Zastosowanie OWU, w których nie przewiduje się wprawdzie odrębnej opłaty likwidacyjnej na rzecz ubezpieczyciela, jednakże zarazem określa się wysokość należnego ubezpieczonemu Świadczenia Wykupu w taki sposób, że w razie rozwiązania przez niego umowy przed upływem wieloletniego okresu ubezpieczenia (np. w 3 lub 4 roku od zawarcia umowy) traci on przeważającą część zainwestowanych w ramach danej umowy środków pieniężnych, prowadzi do identycznego skutku ekonomicznego (tj. do zachowania przez ubezpieczyciela przeważającej części korzyści uzyskanych na skutek inwestowania środków pieniężnych pochodzących ze składek danego ubezpieczonego) jak w przypadku zastrzeżenia wygórowanych tzw. opłat likwidacyjnych. Oczywistym jest więc, że praktyka taka jest nakierowana wyłącznie na obejście wymogów prawnych wynikających z treści art. 385 1 § 1 zdanie 1 k.c., co stanowi obejście prawa i nie powinno w świetle treści art. 58 § 1 k.c. podlegać ochronie prawnej.

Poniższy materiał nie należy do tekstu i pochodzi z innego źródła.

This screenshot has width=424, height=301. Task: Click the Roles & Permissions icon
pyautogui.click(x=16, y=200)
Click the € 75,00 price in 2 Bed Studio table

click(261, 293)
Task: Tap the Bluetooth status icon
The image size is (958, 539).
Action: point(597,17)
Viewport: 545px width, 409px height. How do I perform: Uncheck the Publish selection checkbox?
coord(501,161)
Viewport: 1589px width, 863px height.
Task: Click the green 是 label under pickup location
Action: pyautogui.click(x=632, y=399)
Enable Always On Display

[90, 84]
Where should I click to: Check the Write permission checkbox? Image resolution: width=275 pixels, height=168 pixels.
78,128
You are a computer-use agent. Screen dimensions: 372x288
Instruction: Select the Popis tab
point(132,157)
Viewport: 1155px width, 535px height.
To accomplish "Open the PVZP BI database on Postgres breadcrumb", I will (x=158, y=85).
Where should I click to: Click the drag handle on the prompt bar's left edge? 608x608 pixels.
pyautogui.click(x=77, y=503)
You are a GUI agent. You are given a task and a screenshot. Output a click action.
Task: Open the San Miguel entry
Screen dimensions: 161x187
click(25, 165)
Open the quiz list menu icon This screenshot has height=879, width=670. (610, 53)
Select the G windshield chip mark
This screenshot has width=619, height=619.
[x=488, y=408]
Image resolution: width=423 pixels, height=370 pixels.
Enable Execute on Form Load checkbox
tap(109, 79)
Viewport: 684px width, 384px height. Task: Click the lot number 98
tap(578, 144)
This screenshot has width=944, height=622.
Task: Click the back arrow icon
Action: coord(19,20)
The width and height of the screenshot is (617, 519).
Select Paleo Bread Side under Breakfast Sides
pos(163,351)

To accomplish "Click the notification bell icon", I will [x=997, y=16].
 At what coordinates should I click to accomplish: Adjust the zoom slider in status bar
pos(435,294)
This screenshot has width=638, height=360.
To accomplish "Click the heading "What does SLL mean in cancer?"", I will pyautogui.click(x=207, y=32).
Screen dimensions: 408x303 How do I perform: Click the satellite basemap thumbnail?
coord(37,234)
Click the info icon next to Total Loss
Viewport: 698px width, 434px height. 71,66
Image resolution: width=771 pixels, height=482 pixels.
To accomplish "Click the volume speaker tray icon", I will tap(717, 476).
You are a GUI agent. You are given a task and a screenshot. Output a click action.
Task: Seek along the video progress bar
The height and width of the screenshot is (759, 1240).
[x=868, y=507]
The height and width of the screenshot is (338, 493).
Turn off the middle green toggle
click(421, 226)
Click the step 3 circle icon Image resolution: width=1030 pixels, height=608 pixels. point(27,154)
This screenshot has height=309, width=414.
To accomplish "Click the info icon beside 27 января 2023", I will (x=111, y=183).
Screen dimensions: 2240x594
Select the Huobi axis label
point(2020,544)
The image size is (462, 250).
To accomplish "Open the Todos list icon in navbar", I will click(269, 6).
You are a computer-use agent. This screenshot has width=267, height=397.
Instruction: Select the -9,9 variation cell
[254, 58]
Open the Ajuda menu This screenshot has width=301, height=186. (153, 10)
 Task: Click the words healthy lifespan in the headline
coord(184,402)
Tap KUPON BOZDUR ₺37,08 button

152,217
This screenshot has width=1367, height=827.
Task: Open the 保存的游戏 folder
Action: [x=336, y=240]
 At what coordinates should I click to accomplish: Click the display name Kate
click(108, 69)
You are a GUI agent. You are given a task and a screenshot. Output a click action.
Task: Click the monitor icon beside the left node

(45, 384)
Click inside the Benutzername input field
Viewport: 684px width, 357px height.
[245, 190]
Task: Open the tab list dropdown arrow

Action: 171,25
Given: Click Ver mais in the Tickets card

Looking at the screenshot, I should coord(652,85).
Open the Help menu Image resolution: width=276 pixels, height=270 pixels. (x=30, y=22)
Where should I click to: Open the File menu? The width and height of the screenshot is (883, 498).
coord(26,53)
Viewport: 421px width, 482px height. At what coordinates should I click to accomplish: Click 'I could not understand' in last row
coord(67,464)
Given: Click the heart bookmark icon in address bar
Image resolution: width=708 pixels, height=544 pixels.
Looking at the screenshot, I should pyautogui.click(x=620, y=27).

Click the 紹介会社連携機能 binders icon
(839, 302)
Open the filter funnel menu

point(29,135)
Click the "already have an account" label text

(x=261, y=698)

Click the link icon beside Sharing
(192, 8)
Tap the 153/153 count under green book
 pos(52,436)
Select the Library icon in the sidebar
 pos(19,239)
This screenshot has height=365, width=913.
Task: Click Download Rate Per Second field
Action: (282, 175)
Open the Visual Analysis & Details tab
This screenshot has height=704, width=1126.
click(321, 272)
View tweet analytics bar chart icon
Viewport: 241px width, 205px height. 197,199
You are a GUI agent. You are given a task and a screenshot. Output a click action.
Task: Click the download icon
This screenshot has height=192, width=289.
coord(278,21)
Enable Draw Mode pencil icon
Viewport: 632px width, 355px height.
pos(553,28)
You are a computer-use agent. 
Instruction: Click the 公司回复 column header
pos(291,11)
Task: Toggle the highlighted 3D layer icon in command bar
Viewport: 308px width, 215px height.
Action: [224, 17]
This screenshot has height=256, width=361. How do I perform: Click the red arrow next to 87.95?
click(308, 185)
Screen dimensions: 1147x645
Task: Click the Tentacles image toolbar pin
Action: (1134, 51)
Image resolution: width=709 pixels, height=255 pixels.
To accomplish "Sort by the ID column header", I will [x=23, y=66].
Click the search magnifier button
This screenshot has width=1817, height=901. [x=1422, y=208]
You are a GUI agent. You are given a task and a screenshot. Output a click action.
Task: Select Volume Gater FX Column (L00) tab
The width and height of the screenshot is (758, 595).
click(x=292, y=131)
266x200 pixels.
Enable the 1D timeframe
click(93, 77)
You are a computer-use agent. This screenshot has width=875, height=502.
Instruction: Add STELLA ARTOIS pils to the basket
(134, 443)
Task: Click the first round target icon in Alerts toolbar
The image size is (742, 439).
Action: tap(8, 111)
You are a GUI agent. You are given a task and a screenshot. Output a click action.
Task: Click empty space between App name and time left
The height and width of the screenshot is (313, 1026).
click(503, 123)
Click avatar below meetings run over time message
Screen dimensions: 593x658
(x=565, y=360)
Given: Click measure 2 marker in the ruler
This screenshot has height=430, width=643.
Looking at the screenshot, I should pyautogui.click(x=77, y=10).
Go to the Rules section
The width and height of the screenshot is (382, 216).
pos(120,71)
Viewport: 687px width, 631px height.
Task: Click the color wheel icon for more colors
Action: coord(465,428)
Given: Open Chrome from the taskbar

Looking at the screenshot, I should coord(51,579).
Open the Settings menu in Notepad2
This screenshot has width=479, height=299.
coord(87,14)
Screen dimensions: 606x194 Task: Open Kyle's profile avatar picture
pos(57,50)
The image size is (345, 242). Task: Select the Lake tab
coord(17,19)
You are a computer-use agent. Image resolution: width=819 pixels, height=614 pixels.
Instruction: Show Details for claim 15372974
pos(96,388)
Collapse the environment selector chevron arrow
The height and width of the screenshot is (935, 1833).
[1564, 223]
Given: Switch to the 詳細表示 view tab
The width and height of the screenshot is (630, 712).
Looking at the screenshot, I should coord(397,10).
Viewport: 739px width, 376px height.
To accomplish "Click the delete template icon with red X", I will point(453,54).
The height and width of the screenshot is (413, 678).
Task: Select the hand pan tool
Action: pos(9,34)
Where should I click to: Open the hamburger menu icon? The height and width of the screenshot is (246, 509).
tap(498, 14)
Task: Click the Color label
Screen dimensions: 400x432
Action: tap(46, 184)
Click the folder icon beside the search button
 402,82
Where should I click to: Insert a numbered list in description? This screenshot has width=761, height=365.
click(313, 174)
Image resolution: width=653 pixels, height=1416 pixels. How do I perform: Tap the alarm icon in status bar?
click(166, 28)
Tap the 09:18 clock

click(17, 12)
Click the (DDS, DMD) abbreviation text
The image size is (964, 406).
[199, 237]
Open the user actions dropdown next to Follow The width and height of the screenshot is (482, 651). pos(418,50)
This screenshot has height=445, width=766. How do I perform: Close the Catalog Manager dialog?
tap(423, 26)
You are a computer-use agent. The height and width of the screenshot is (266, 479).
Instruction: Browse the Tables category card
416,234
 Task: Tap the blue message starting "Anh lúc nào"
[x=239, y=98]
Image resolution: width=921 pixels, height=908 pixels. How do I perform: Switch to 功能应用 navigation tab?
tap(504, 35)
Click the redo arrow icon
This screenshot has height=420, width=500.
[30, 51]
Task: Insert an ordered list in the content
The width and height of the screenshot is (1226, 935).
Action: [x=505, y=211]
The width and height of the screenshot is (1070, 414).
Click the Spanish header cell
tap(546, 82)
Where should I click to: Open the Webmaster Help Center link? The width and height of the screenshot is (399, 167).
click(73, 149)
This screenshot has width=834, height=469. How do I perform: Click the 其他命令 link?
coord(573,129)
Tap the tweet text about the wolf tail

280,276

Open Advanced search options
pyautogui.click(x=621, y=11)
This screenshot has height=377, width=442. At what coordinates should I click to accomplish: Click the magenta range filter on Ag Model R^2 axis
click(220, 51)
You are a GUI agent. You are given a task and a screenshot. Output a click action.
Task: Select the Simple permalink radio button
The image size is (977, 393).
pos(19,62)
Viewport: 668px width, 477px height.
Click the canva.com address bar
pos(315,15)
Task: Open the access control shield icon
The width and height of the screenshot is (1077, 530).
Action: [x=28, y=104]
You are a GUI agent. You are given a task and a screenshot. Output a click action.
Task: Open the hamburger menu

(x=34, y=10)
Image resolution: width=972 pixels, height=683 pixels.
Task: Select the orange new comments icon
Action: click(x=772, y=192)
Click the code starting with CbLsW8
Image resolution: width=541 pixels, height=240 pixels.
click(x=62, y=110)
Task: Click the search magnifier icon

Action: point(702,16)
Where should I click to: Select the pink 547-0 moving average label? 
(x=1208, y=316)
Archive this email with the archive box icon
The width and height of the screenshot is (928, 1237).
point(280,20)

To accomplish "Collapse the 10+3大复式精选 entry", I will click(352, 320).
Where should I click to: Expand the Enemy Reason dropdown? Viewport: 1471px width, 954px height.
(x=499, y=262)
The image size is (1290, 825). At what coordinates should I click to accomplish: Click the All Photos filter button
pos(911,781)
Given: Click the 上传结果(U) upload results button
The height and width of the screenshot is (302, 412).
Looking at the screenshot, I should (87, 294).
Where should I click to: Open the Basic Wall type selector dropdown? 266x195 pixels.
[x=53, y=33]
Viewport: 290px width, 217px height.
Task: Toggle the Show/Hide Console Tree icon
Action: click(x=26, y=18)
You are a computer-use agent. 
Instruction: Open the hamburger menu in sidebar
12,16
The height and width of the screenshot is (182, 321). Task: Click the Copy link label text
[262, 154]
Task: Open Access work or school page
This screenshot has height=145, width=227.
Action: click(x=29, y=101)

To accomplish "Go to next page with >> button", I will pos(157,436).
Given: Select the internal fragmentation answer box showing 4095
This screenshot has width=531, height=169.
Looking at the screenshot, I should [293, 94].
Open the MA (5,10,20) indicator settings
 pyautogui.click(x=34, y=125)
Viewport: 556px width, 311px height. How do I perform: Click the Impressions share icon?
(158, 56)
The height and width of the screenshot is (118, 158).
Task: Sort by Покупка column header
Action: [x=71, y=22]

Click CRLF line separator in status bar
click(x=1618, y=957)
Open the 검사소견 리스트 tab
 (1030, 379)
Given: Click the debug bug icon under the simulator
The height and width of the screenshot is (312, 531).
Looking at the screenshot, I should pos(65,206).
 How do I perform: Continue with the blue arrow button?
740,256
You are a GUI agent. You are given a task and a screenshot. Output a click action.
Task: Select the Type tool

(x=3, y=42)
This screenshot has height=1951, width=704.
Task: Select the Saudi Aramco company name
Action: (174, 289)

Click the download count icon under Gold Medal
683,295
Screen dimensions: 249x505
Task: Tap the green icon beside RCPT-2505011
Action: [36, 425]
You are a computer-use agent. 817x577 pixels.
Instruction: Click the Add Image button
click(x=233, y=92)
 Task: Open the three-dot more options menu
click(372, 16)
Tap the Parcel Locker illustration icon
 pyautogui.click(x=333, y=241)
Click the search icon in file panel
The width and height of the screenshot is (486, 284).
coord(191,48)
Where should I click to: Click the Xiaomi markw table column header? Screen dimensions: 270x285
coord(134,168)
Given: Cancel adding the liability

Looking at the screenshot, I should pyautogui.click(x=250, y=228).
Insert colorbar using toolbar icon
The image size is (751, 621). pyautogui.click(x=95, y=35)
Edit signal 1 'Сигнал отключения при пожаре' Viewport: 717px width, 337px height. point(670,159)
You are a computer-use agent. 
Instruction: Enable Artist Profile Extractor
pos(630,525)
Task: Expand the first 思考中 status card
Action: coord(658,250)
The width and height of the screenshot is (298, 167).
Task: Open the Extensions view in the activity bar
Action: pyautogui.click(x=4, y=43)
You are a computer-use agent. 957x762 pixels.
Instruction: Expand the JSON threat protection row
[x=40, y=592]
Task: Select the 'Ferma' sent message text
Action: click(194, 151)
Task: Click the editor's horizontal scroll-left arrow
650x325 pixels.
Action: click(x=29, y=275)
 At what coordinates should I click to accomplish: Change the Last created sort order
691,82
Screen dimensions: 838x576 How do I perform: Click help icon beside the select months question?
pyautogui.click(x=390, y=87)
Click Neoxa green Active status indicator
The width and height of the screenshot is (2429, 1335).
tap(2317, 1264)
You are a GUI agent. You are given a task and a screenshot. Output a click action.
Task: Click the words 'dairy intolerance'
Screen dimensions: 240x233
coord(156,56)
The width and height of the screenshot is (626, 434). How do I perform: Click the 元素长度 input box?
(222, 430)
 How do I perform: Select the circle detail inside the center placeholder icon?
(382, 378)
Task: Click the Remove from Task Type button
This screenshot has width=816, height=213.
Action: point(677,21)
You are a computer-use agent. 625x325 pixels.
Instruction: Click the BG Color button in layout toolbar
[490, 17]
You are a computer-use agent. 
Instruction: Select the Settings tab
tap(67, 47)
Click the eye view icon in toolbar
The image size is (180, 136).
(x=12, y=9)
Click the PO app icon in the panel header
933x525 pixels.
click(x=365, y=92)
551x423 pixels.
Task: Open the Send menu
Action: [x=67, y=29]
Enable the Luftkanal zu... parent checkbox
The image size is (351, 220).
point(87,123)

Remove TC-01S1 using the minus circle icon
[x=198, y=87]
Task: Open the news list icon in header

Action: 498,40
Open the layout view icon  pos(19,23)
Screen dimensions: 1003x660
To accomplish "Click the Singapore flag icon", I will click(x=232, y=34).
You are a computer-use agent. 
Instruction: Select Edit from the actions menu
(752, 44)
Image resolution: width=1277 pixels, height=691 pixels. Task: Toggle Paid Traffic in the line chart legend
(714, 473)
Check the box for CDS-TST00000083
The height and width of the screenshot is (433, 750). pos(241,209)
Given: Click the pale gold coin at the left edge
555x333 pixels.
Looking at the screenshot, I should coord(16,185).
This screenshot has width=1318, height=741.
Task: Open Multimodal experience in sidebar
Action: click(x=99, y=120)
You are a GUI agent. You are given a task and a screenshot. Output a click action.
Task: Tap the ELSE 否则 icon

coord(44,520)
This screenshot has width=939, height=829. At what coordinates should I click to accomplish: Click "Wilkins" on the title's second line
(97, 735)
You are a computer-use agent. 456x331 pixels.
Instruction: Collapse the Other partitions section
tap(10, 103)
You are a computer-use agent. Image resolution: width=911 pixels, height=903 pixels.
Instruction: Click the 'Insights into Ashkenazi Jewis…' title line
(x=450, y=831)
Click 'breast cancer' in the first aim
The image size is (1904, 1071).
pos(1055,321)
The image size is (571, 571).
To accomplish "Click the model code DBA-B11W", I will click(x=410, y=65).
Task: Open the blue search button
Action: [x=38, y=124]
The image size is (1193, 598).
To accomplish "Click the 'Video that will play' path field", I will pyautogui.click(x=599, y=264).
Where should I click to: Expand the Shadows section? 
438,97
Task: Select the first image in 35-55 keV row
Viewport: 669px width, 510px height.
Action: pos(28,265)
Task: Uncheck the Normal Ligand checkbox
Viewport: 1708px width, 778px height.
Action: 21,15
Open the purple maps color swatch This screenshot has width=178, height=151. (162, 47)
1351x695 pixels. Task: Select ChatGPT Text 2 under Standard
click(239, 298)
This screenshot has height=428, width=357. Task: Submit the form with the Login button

Niewątpliwie przedmiotowe postanowienia OWU sporządzonych przez stronę pozwaną - określające wysokość tzw. Świadczenia Wykupu należnego będącego konsumentem ubezpieczonemu w tzw. czwartym roku polisowym na zaledwie 30% środków pochodzących z wpłaconych składek regularnych - nie mogą zostać ocenione inaczej niż jako nieuczciwa praktyka rynkowa ze strony pozwanego ubezpieczyciela i sprzeczne z zasadami współżycia społecznego ukształtowanie stosunku umownego w sposób rażąco niekorzystny dla konsumenta, który w istocie bez żadnego uzasadnienia miałby utracić na rzecz przedsiębiorcy (zakładu ubezpieczeń) 70% korzyści pochodzących z zainwestowanej składki regularnej.

Z powyższych względów Sąd Okręgowy podziela pogląd prawny, który legł u podstaw wydania zaskarżonego wyroku i nie znajduje podstaw do uznania, ze przy wydawaniu orzeczenia doszło do naruszenia przepisów wskazanych w apelacji.

W konsekwencji apelacja jako bezzasadna podlegała oddaleniu na podstawie art. 385 k.p.c.

O kosztach postępowania apelacyjnego Sąd Okręgowy orzekł na zasadzie odpowiedzialności za wynik postępowania w danej instancji (art. 98 k.p.c. w zw. z art. 391 § 1 k.p.c.). Na zasądzone koszty złożyło się wynagrodzenie pełnomocnika w osobie adwokata ustalone w stosunku do wartości przedmiotu zaskarżenia na podstawie § 2 pkt 5 w zw. z § 10 ust. 1 pkt 1 rozporządzenia Ministra Sprawiedliwości z dnia 22 października 2015 roku w sprawie opłat za czynności adwokackie (Dz. U. z 2015 roku, poz. 1800, ze zm.) w brzmieniu obowiązującym po dniu 27 października 2016 roku.